> **Exercise objective**:
Nothing in the entries should change; repeat them exactly.

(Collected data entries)
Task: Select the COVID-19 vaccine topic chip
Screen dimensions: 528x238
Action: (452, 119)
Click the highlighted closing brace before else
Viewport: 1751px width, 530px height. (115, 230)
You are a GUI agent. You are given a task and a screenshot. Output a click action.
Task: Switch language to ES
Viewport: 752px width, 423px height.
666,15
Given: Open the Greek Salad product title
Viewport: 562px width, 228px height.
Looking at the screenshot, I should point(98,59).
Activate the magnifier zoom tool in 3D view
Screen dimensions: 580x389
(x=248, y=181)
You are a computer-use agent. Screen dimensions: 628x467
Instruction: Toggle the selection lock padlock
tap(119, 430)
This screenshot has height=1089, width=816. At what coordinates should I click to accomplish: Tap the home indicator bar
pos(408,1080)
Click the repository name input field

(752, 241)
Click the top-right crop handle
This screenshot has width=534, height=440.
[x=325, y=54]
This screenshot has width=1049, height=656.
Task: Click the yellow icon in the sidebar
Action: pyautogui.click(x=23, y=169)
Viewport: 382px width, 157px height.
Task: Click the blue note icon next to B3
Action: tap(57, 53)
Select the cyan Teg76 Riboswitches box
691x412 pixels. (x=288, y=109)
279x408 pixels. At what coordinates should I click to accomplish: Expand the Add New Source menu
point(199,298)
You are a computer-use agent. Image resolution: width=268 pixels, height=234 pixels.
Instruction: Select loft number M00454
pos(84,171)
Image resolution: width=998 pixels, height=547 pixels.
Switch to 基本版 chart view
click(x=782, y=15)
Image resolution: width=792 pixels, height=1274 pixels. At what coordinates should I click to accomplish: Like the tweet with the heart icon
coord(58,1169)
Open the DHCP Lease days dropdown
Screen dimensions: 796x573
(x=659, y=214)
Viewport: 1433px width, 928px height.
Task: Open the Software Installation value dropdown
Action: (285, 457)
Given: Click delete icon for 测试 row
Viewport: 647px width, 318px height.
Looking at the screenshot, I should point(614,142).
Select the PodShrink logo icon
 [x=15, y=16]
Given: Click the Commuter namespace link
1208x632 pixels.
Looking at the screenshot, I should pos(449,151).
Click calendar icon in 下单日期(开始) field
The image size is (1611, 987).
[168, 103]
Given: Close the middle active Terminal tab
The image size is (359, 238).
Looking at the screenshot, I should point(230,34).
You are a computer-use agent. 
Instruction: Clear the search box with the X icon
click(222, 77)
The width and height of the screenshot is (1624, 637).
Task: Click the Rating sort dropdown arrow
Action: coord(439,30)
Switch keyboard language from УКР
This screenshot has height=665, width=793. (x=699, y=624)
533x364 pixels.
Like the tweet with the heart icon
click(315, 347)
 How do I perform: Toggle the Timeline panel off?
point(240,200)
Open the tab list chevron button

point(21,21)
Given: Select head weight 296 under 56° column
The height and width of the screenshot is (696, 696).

> **Your response**:
Task: Select the COVID-19 vaccine topic chip
Screen dimensions: 528x238
Action: (452, 119)
Click the highlighted closing brace before else
Viewport: 1751px width, 530px height. (115, 230)
You are a GUI agent. You are given a task and a screenshot. Output a click action.
Task: Switch language to ES
Viewport: 752px width, 423px height.
666,15
Given: Open the Greek Salad product title
Viewport: 562px width, 228px height.
Looking at the screenshot, I should point(98,59).
Activate the magnifier zoom tool in 3D view
Screen dimensions: 580x389
(x=248, y=181)
You are a computer-use agent. Screen dimensions: 628x467
Instruction: Toggle the selection lock padlock
tap(119, 430)
This screenshot has height=1089, width=816. At what coordinates should I click to accomplish: Tap the home indicator bar
pos(408,1080)
Click the repository name input field

(752, 241)
Click the top-right crop handle
This screenshot has width=534, height=440.
[x=325, y=54]
This screenshot has width=1049, height=656.
Task: Click the yellow icon in the sidebar
Action: pyautogui.click(x=23, y=169)
Viewport: 382px width, 157px height.
Task: Click the blue note icon next to B3
Action: tap(57, 53)
Select the cyan Teg76 Riboswitches box
691x412 pixels. (x=288, y=109)
279x408 pixels. At what coordinates should I click to accomplish: Expand the Add New Source menu
point(199,298)
You are a computer-use agent. Image resolution: width=268 pixels, height=234 pixels.
Instruction: Select loft number M00454
pos(84,171)
Image resolution: width=998 pixels, height=547 pixels.
Switch to 基本版 chart view
click(x=782, y=15)
Image resolution: width=792 pixels, height=1274 pixels. At what coordinates should I click to accomplish: Like the tweet with the heart icon
coord(58,1169)
Open the DHCP Lease days dropdown
Screen dimensions: 796x573
(x=659, y=214)
Viewport: 1433px width, 928px height.
Task: Open the Software Installation value dropdown
Action: (285, 457)
Given: Click delete icon for 测试 row
Viewport: 647px width, 318px height.
Looking at the screenshot, I should point(614,142).
Select the PodShrink logo icon
 [x=15, y=16]
Given: Click the Commuter namespace link
1208x632 pixels.
Looking at the screenshot, I should pos(449,151).
Click calendar icon in 下单日期(开始) field
The image size is (1611, 987).
[168, 103]
Given: Close the middle active Terminal tab
The image size is (359, 238).
Looking at the screenshot, I should point(230,34).
You are a computer-use agent. 
Instruction: Clear the search box with the X icon
click(222, 77)
The width and height of the screenshot is (1624, 637).
Task: Click the Rating sort dropdown arrow
Action: coord(439,30)
Switch keyboard language from УКР
This screenshot has height=665, width=793. (x=699, y=624)
533x364 pixels.
Like the tweet with the heart icon
click(315, 347)
 How do I perform: Toggle the Timeline panel off?
point(240,200)
Open the tab list chevron button

point(21,21)
Given: Select head weight 296 under 56° column
The height and width of the screenshot is (696, 696).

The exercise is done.